:: PASSAGE SHOWN ::

The Siane (Salisbury 1962) have 17 “tribal” groups, each composed of from two to nine patrician villages containing several wards focused on large communal men’s houses with separate quarters for women and children. The clan village is the feud unit and is described as “sovereign,” but the whole tribe (or sometimes phratry) is exogamous and constitutes a quasi kin group, to every member of which a kin term can be applied and chartered by myth. When one clan fights, the others in its tribe or phratry remain neutral. They celebrate ancestor festivals together. Violence within the phratry is limited to club fighting.
In the Star Mountains of New Guinea (Pouwer 1964) linguistically defined “tribes” are composed of parish polities divided into hamlets, which are aggregates of nuclear families. The parish is the war unit, yet certain parishes have sacred meeting houses that are the ritual centers for several other parishes. Hamlets are ephemeral and within them fighting is rare. There are 45 patricians common to several tribes, and a common culture extends beyond language boundaries.
The Ifugao (Barton 1919) have no continuously cohesive group larger than the extended family, although bilateral kinship is traced in concentric circles, as it were, as far as seventh cousins, exogamy extending to second or third cousins. Larger named districts are recognized, but they never meet or act together. There are no political authorities; killing and the acquisition of heads for supernatural power and prestige are highly valued, violence being restricted only by the inherent conflict of ramifying bilateral kinship obligations. Members of kindreds do assist one another both in offense and defense, but since each person belongs to many different ego-centered kindreds, he is always faced with a complicated balancing of opposing interests and obligations. The nearer his kinship to a plaintiff and the higher his rank, the stronger is his obligation and self-interest to back and defend the plaintiff and the larger his share of compensation received. The nearer his kinship to a defendant, the heavier is his contribution to compensation and the stronger his motive to enforce good behavior. A’s share of compensation received by B from C may even be canceled out by what he had to contribute to C to enable him to pay it. Moreover, the closer the kin relationship, the more adequate one is as a substitute victim in a feud. Some Ifugao traders from distant regions made personal pacts of mutual obligation to protect and avenge, which tended to escalate into territorial treaties.

:::

Reproduce the passage on kinship and feuding between "In the Star" and "beyond language boundaries.", inclusive. Work only from the passage on kinship and feuding above, with no outside knowledge.

:: EXCERPTED RECORDS ::

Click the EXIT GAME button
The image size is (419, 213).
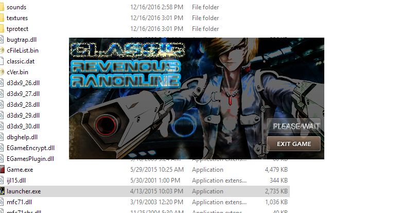coord(294,144)
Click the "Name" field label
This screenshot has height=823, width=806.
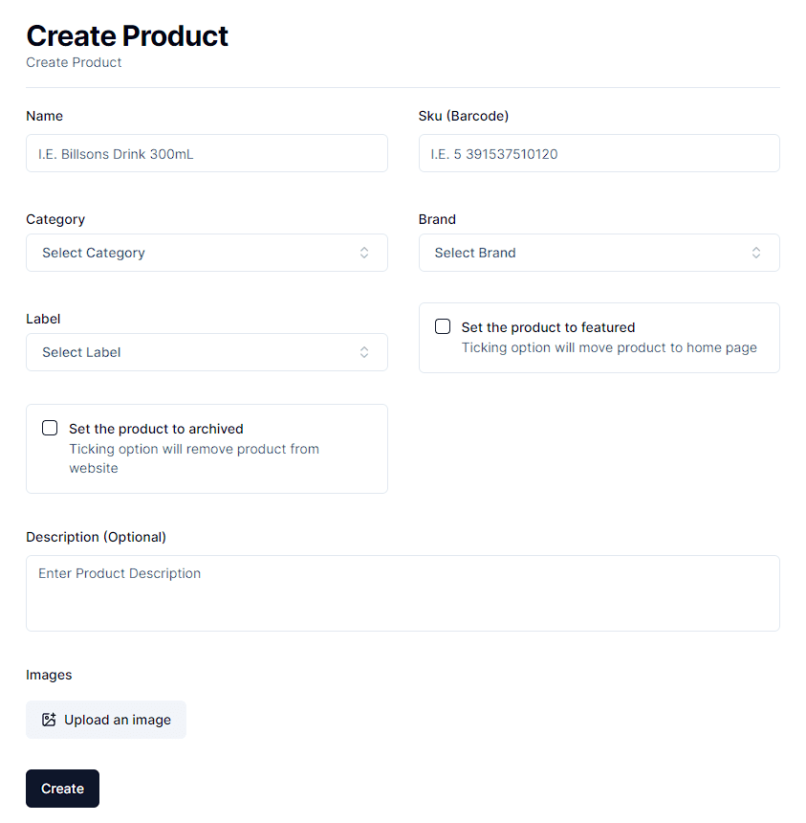[x=44, y=116]
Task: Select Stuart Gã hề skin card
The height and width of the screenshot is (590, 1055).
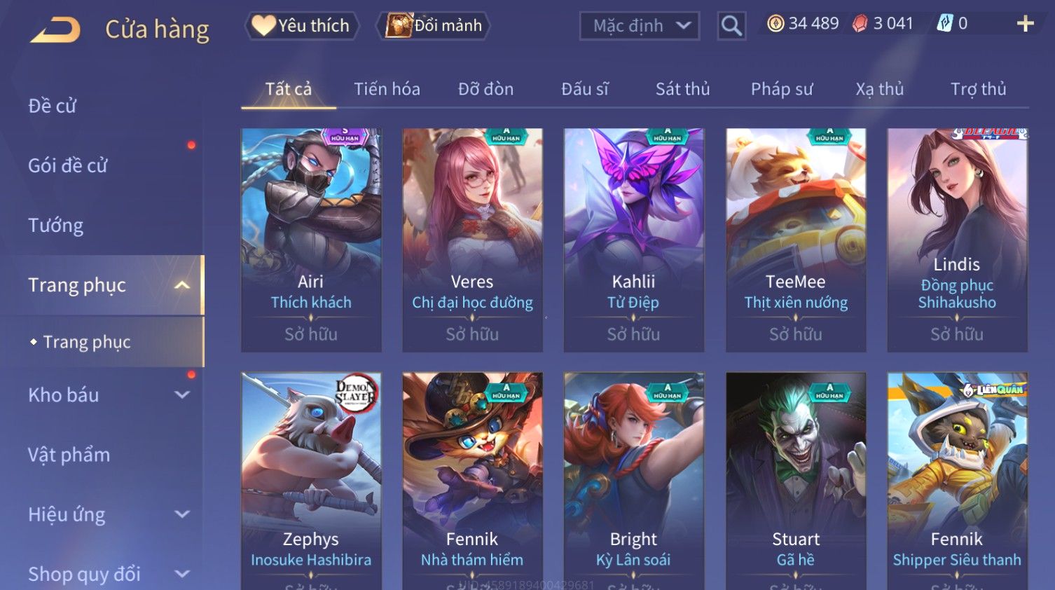Action: (x=796, y=481)
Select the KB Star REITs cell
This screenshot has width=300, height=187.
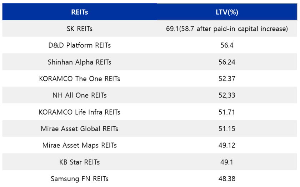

:::

*TASK RESPONSE*:
In the Star Mountains of New Guinea (Pouwer 1964) linguistically defined “tribes” are composed of parish polities divided into hamlets, which are aggregates of nuclear families. The parish is the war unit, yet certain parishes have sacred meeting houses that are the ritual centers for several other parishes. Hamlets are ephemeral and within them fighting is rare. There are 45 patricians common to several tribes, and a common culture extends beyond language boundaries.